Speaking at the Gov 2.0 Summit in Washington today, Kundra celebrated the catalytic impact Challenge.gov will have for the President’s goal of engaging all Americans to tackle grand challenges. “The challenges featured today are just the beginning,” Kundra said. “By making it dramatically easier to administer a prize, Challenge.gov will accelerate public-sector adoption of these innovative tools. By making it simple for the public to find and participate in prizes, Challenge.gov will help ensure their success.”

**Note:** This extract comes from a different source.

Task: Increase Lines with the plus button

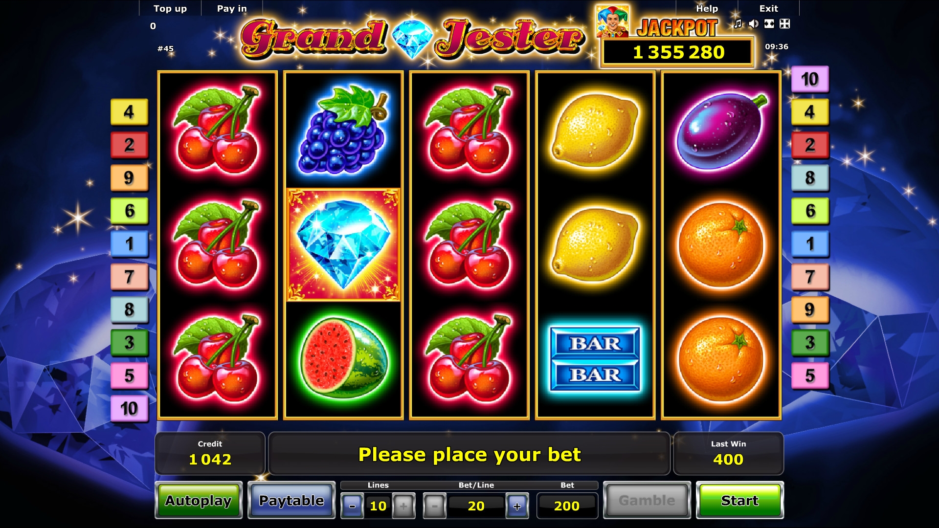Action: pos(403,506)
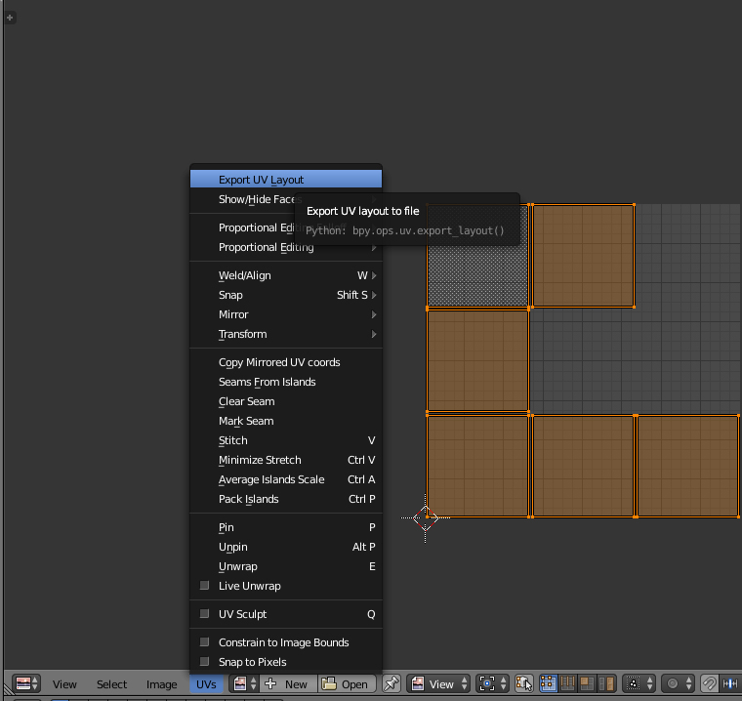Image resolution: width=742 pixels, height=701 pixels.
Task: Open the pivot point dropdown
Action: (493, 684)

Challenge.gov is the latest milestone in the Administration’s commitment to use prizes and challenges to spur innovation. In his September 2009 Strategy for American Innovation, the President called on agencies to increase their use of tools such as prizes and challenges to promote and harness innovation and solve tough problems. In March 2010, the White House Office of Management and Budget issued a memorandum to all agency heads affirming the Administration’s commitment to this problem-solving approach and providing a policy and legal framework to guide agencies in using prizes to stimulate innovation to advance their core missions.

Congress, too, has acknowledged the value of prizes and challenges to spur innovation. In July, the Senate Committee on Commerce, Science and Transportation reported S.3605 – The America COMPETES Reauthorization Act of 2010 - with a section devoted to prize competitions. The President’s Science Advisor, Dr. John P. Holdren, commended Senators Mark Pryor and Mark Warner for their leadership in further empowering agencies across the Executive Branch to conduct prize competitions that stimulate innovation and advance their core missions.

“We are excited about prizes in the social policy sector to bring in new ideas and models for solving some of our nation’s toughest challenges,” said Sonal Shah, Director of the Office of Social Innovation and Civic Participation in the White House Domestic Policy Council.

For more information about the latest challenges—including the Department of Education’s new Challenge to Innovate, designed to crowdsource and scale solutions to teachers’ most pressing classroom problems, and the Department of Health and Human Services’ new competition challenging developers to create new software applications that enable consumers to visualize and assess healthcare quality data in meaningful ways—see www.challenge.gov.